Will you extract the entries word for word? Images should not appear in the copy.
◆ ◆ ◆ ◆ ◆
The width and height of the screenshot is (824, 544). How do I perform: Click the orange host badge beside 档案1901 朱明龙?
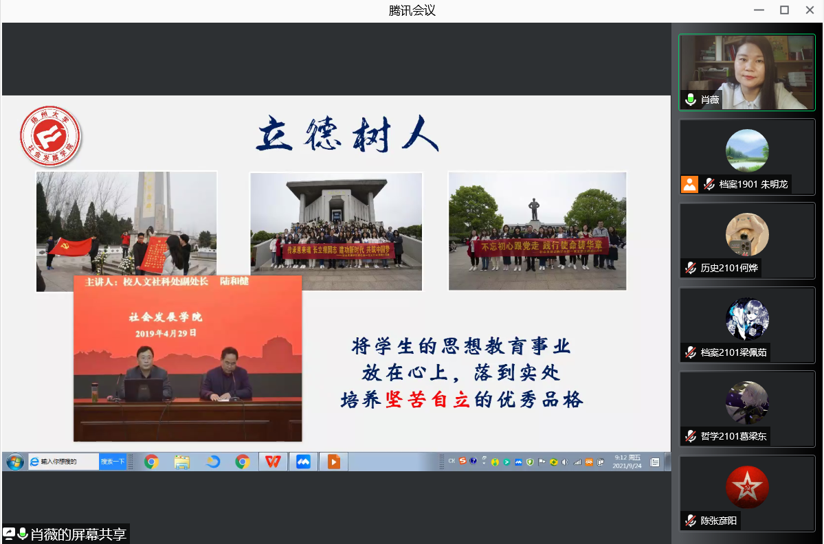pos(689,184)
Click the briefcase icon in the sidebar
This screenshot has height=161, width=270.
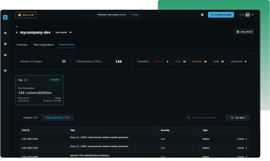5,55
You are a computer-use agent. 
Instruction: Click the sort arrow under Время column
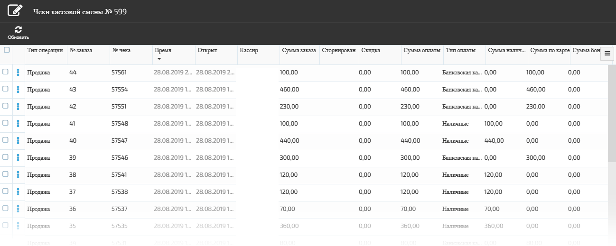coord(159,59)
◆ ◆ ◆ ◆ ◆
### WRITTEN ANSWER
The width and height of the screenshot is (824, 544). How do I perform: Click the orange host badge beside 档案1901 朱明龙?
pos(689,184)
Click the briefcase icon in the sidebar
This screenshot has height=161, width=270.
5,55
You are a computer-use agent. 
Instruction: Click the sort arrow under Время column
coord(159,59)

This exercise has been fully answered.